Physical Stress
July 27, 2023

Shin Splints Stretches: The Best Way To Relieve Pain

Dr. Ben Dyer
Dr. Ben Dyer
soccer players showing their lower legs or shins with knee high socks and shin savers tackling a soccer ball

What are Shin Splints? 

Shin splints are a common condition among athletes, particularly those who participate in sports that involve running and jumping. It is an overuse injury that causes pain and tenderness in the lower part of the leg, usually along the shin bone (tibia) or in the muscles that run alongside it. The pain can range from mild to severe and can be accompanied by swelling and inflammation. 

What Causes Shin Splints?

The pain is usually due to overuse, especially when there is a sudden increase in the intensity or duration of physical activity. The three leading causes of shin splints include overtraining, poor footwear, and weak muscles. 

1. Overtraining 

This occurs when the body is not given enough rest and recovery time between workouts. This can cause a buildup of inflammation and cause tension in the muscles and tendons that surround the tibia. 

2. Poor Footwear 

This can also be a factor in developing shin splints. Shoes that lack cushioning and support can cause unnatural tension on the shinbone, leading to pain and discomfort. 

3. Weak Muscles 

This can contribute to shin splints because if your muscles are weak, they cannot  absorb the shock of physical activity. Strengthening the muscles surrounding the tibia can be beneficial in preventing shin splints.

Top Exercises For Pain Relief

If you are dealing with shin splints, there are some exercises you can do to help relieve the pain: 

1. Calf Raise

One of the best exercises for shin splints is a calf raise. This exercise strengthens the calf muscles and can help take pressure off the shinbone. To do this exercise:

Step 1: Stand with your feet shoulder-width apart and your toes pointed slightly outward. 

Step 2: Slowly lift your heels off the ground and hold for a few seconds, then lower back down.

Step 3: Repeat this movement for several repetitions.

2. Toe Taps

Another great exercise to help with shin splints is toe taps. This exercise helps to stretch and strengthen the muscles around the shinbone. To do this exercise:

Step 1: Stand with your feet shoulder-width apart. 

Step 2: Lift one leg, bending at the knee and tapping your toes to the ground. 

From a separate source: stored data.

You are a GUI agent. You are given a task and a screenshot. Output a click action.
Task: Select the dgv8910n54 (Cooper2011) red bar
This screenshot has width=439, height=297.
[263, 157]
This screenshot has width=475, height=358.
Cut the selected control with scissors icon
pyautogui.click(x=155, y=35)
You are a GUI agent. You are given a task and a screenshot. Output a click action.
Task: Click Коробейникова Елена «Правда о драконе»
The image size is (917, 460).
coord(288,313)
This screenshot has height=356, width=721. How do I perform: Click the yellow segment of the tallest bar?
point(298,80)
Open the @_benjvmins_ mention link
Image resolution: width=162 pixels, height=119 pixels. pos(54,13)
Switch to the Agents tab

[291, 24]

Step 3: Alternate tapping each leg for several reps.

3. Heel Walk

The heel walk is an effective exercise to help strengthen the muscles and tendons in your legs. To do this exercise: 

Step 1: Stand with your feet shoulder-width apart. 

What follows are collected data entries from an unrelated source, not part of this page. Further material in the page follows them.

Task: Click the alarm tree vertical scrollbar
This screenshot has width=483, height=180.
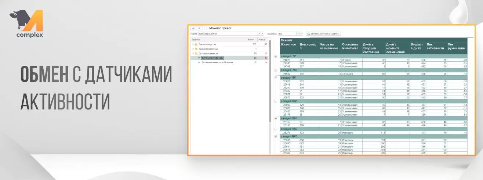Action: (x=270, y=73)
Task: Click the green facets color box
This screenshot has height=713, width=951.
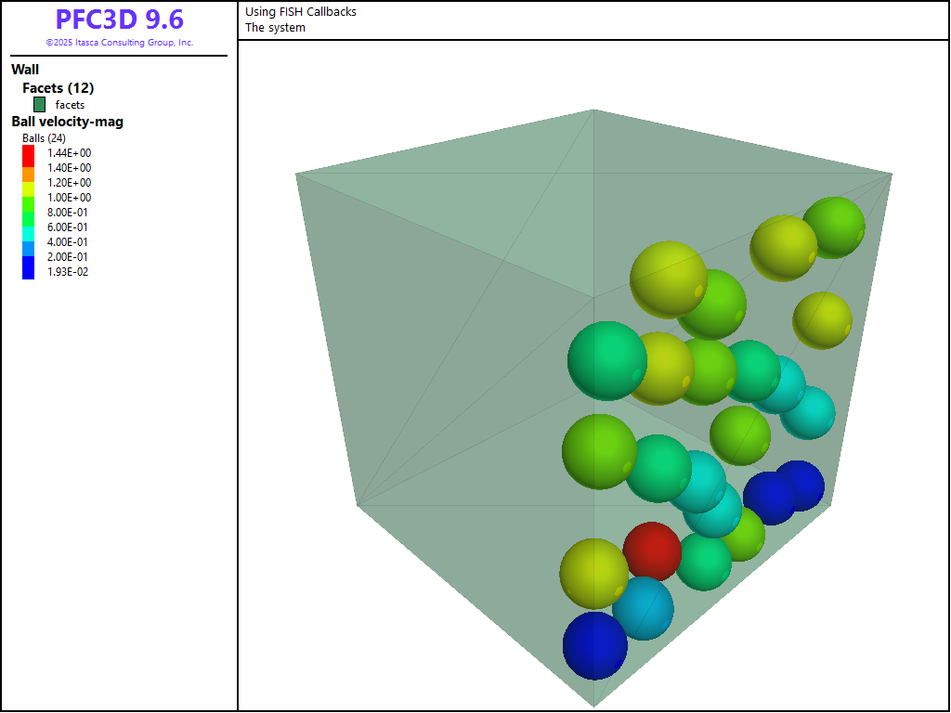Action: 40,105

Step 2: Take a step forward while only putting your weight on your heels. 

Step 3: Walk forward in this manner for a few reps, then switch to walking backward.

Chiropractic Care To Alleviate Pain From Shin Splints 

Taking a holistic approach to treatment is crucial to provide relief from shin splints. A great way to start is to visit a chiropractor to evaluate the area thoroughly. Chiropractic care focuses on the alignment and function of the musculoskeletal system, which can help reduce inflammation and alleviate the pain associated with shin splints. Additionally, the chiropractor may recommend specific exercises and stretches to help improve the strength and flexibility of the area, as well as provide lifestyle recommendations to help avoid future flare-ups. 

Final Thoughts

In conclusion, shin splints are a common condition among athletes caused by overtraining, poor footwear, and weak muscles. To relieve the pain, calf raises, toe taps and heel walks are some exercises that can be done. To provide long-term relief, it is important to take a holistic approach and visit a chiropractor for a thorough evaluation and treatment. You can effectively manage shin splints and alleviate pain with treatments and lifestyle changes.

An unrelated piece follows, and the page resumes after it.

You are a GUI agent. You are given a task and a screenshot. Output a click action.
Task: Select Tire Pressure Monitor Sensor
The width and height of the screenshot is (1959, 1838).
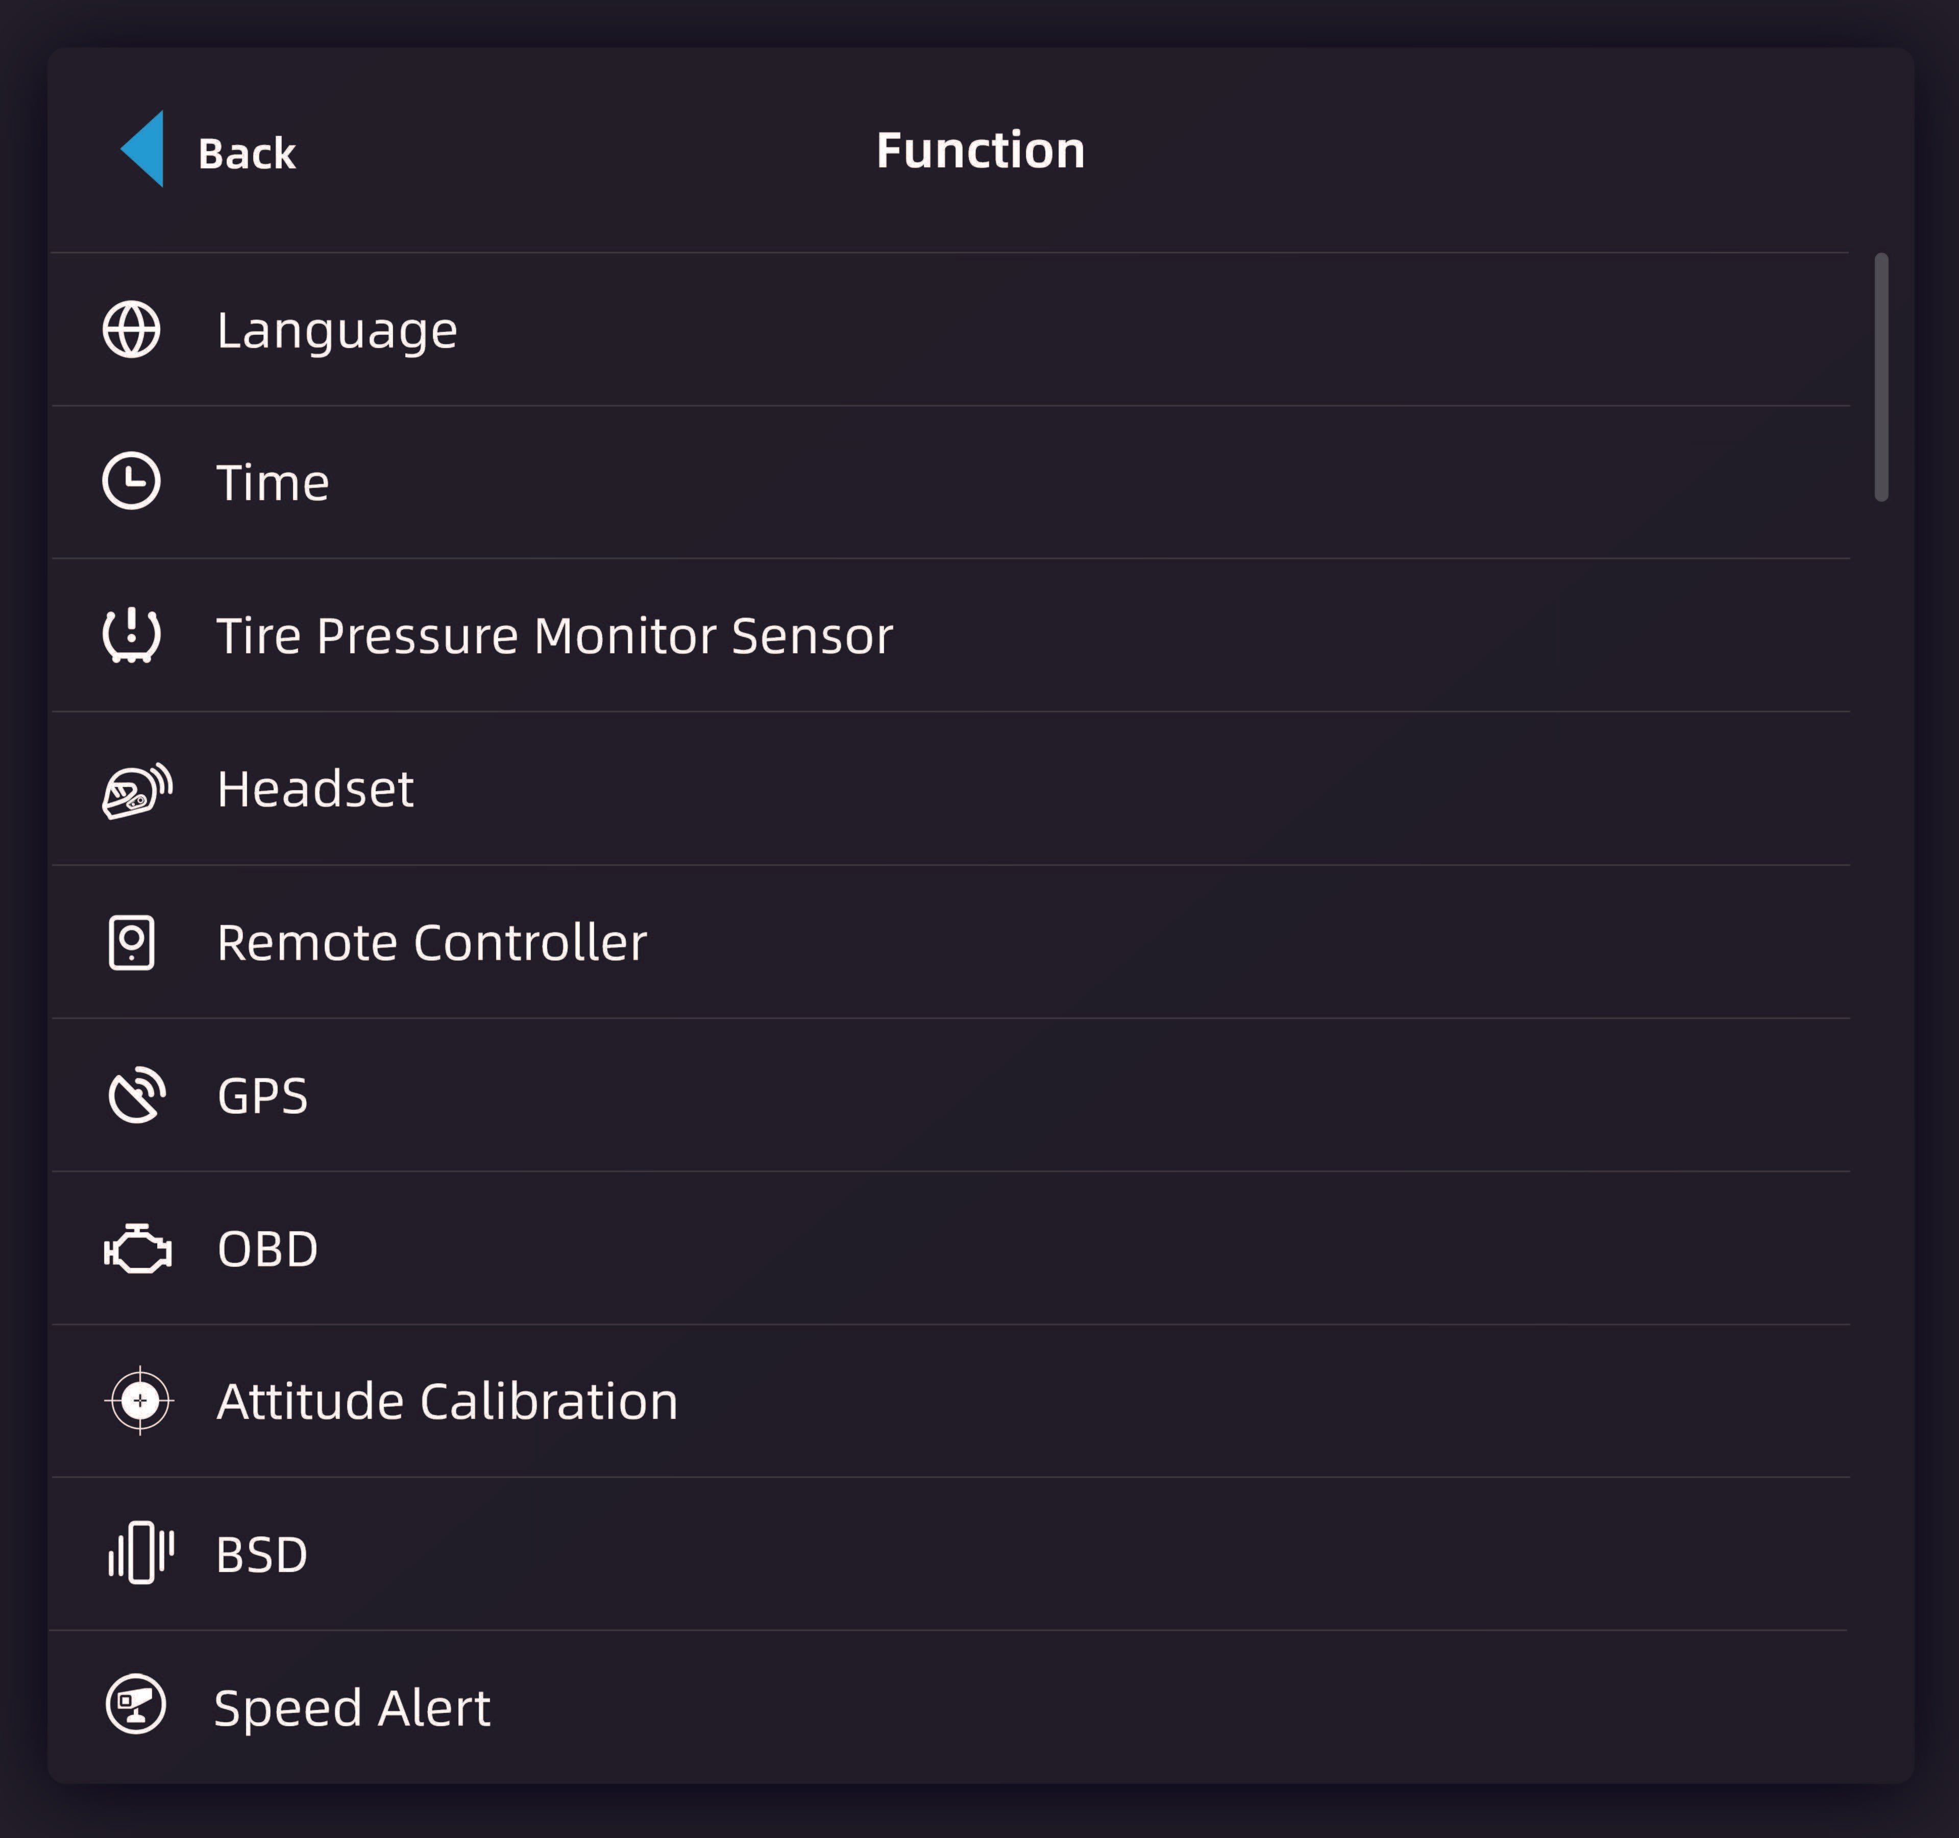click(554, 636)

Khan, M., & Jain, A. (2020). Shin splints: Symptoms, causes and treatments. Indian Journal of Orthopaedics, 54(3), 351-357.

Leland, A., & Smith, M. (2020). Shin splints: Causes, diagnosis, and treatment. American Family Physician, 101(3), 175-179.

Gustin, S. (2019). Shin splints: What they are and how to treat them. Runner’s World, 54(7), 42-45.

Vernon, H., & Cleland, J. (2014). The role of chiropractic care in the treatment of shin splints. Journal of Chiropractic Medicine, 13(2), 107-113.